So what does an Internet search engine for quantitative analysis look like? How must the next generation of systems be constructed to unlock the potential power of quantitative data?
The answer may surprise some. It does not begin from scratch, but rather with today’s trusted systems of record – in summary. These systems have been developed over decades, the processes honed through incremental improvements and rigorous quality audits. By and large these systems capture accurate results – in summary. These are today’s financial, risk, management, and other similar systems.
The answer continues by finding the detailed business events that feed these existing systems. These detailed business events may go by other names, including economic events, recorded acts of commerce, or perhaps simply transactions. All of today’s quantitative analytical systems begin with these events as inputs. When originally captured, these business events contained, or at least had hope of containing or providing the basis for deriving, all the attributes – the letters of the alphabet A through Z – used in the subsequent aggregation and analytical processes that were implemented.

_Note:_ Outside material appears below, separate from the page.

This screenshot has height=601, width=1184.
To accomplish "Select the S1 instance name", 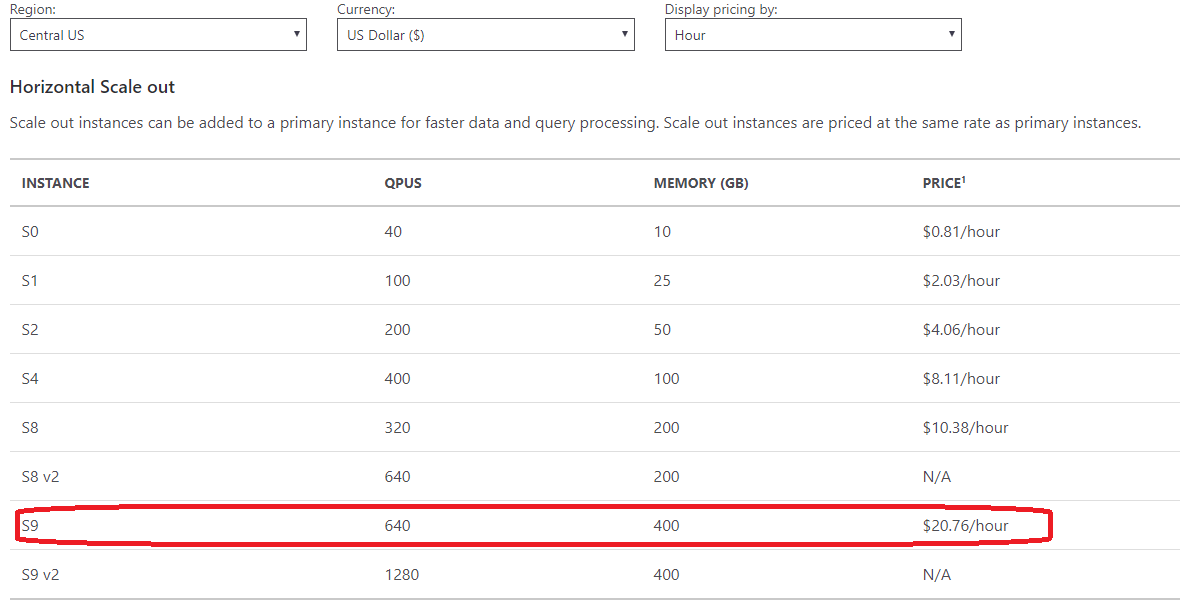I will [x=29, y=281].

To get to a quantitative analytical engine as powerful as an Internet search engine, we will need to keep these business events at a much lower level of detail than any of the systems we build today. If we want to understand accumulated quantities for occurrences that contain the combinations of A and T, we have to be able to find transactions where A and T occurred together, and then accumulate the quantities.
We cannot approach the problem like many of today’s quantitative systems and attempt to accumulate all combinations of events for every combination of A through Z before someone asks the question, and then present the results if that question ever gets asked. If an Internet search engine followed a similar approach, it would be programmed to attempt to anticipate every question that might ever be asked, having all answers stored prefixed by the question: instead of searching for answers, the index would search for questions and then present the stored answers. Imagine the complexity of attempting to anticipate every question, let alone updating all those questions every time something changed on the Internet affecting the stored answers?
Instead, our new and improved quantitative analytical engine, similar to a search engine, must keep the raw materials for answering the questions. Our question can then work with any combination of attributes to select events of interest for analysis. There is no other way.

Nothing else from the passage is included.